### TASK REQUIREMENTS
Once the line holding "767x562 pixels. Task: Expand" is found in the entries below, restate it and each line after it word for word, with no pictures.

= Beginning of Section =

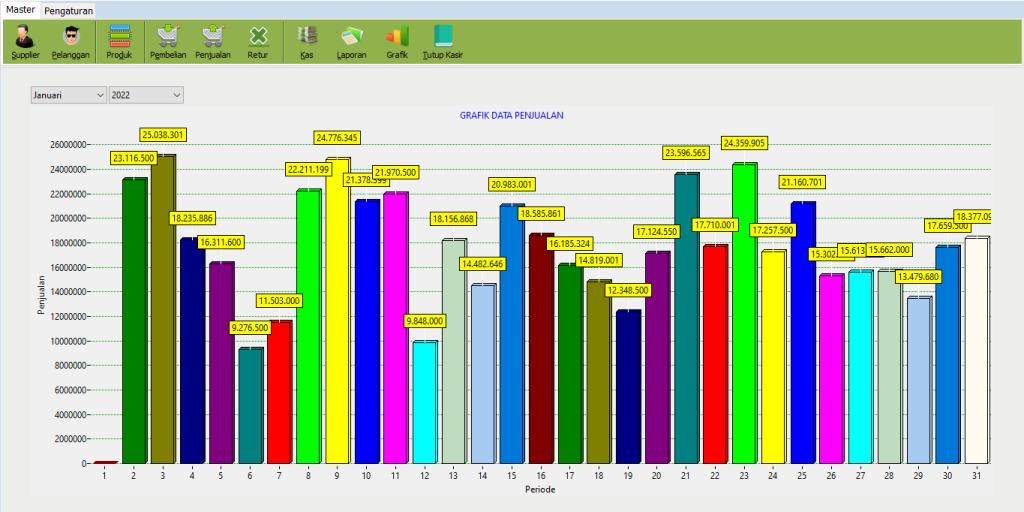
Task: Select the Pembelian cart icon
Action: coord(168,42)
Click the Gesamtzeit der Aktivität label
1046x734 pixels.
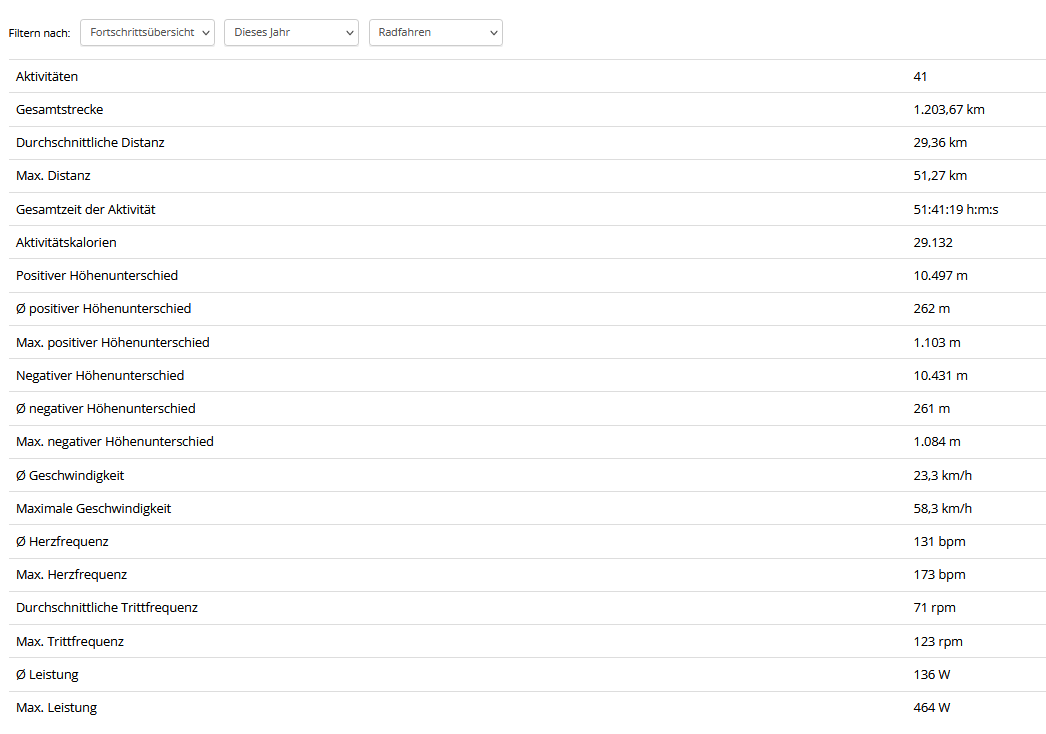[86, 209]
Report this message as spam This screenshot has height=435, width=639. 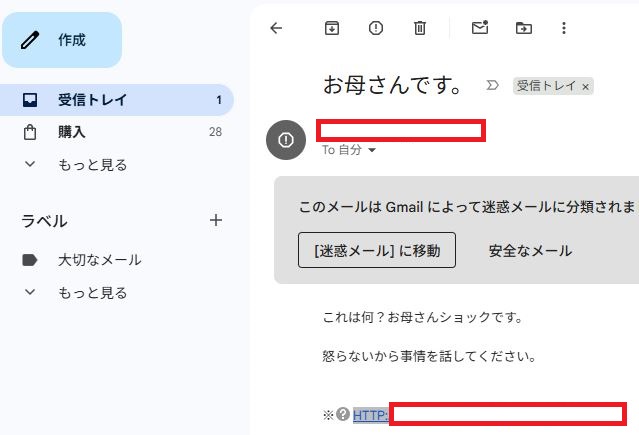pyautogui.click(x=376, y=28)
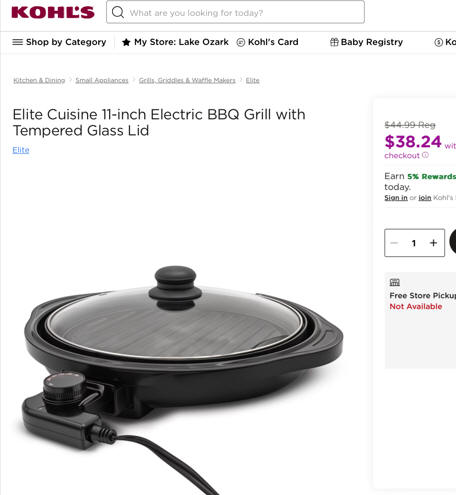Click the Sign in link
This screenshot has height=495, width=456.
[x=396, y=198]
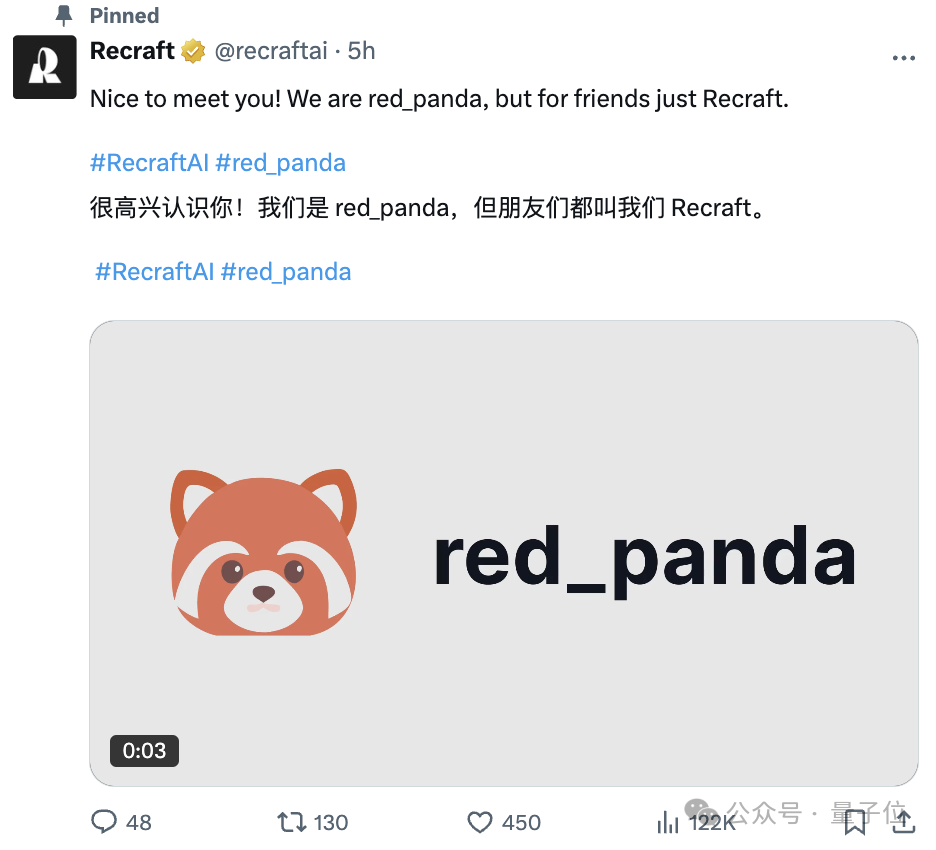Share post via upload arrow icon
The image size is (936, 850).
[904, 821]

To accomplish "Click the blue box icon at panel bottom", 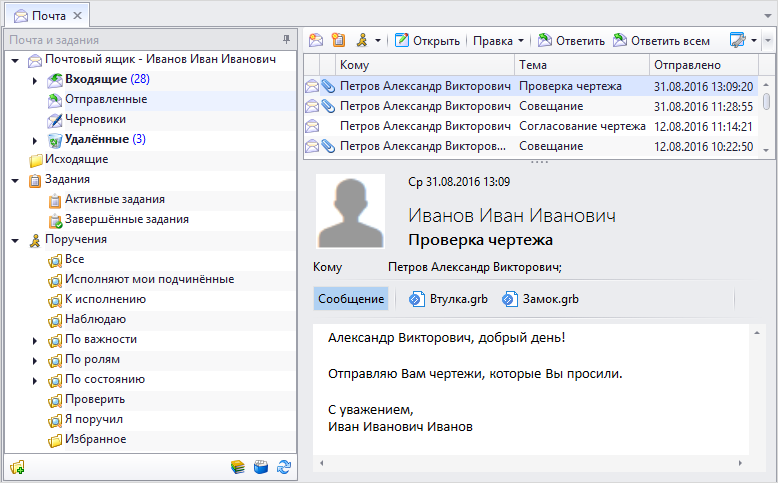I will (261, 466).
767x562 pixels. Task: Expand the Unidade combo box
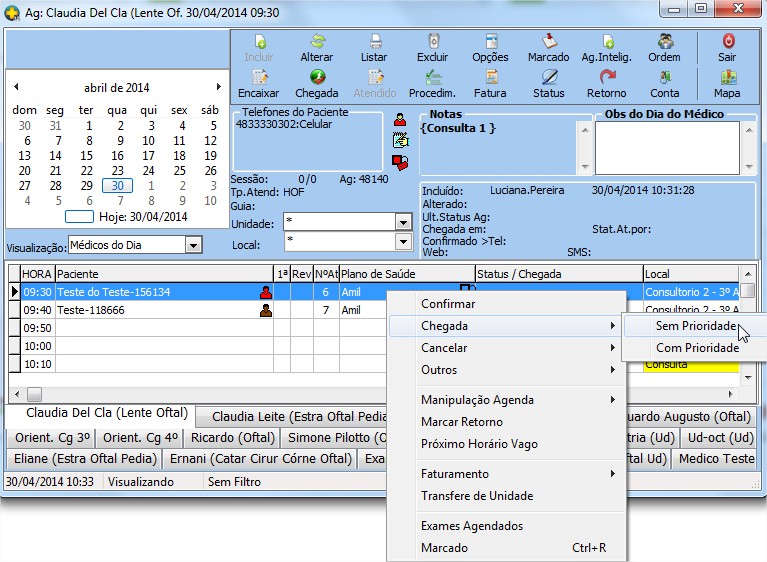coord(403,222)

= End of Section =

### EXERCISE SOLUTION
767x562 pixels. Task: Expand the Unidade combo box
coord(403,222)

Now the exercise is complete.